Provided data
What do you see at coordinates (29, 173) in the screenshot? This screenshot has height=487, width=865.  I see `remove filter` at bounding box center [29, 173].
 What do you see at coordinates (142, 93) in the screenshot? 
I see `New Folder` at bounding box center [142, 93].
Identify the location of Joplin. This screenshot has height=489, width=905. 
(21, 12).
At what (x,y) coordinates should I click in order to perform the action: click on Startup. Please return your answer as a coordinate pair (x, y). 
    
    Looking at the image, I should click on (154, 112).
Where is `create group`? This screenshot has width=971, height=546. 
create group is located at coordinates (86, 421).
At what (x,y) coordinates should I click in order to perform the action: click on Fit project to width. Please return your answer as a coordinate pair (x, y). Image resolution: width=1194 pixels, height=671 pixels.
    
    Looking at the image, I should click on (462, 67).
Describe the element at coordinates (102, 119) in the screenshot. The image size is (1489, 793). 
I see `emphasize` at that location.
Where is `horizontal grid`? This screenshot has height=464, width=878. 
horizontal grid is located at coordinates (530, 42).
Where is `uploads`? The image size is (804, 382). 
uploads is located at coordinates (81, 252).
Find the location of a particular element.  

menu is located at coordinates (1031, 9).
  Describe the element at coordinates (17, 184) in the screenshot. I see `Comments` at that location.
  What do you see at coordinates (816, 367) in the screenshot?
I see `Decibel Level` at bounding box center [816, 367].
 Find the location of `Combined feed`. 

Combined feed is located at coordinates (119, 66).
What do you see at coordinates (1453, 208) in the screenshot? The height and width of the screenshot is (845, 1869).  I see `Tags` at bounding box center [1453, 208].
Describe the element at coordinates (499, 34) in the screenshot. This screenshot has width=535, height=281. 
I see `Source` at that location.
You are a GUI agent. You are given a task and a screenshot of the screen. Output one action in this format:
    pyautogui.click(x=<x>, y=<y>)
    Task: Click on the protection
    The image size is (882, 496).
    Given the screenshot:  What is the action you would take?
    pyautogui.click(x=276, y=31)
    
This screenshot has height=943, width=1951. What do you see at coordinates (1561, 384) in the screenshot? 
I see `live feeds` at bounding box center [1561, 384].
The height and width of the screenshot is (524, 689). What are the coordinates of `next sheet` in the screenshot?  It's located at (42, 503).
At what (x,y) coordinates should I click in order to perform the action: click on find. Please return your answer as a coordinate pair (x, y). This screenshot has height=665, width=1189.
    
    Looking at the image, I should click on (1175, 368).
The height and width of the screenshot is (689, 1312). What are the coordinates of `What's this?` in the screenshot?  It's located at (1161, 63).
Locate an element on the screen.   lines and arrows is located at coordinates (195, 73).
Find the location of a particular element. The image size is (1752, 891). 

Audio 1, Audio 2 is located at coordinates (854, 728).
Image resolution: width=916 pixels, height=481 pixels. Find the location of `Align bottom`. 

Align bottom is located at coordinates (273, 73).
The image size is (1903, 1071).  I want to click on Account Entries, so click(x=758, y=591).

Objective
Tally the lines in the records above that contain the string "Describe". Give only the number.

Written answer
3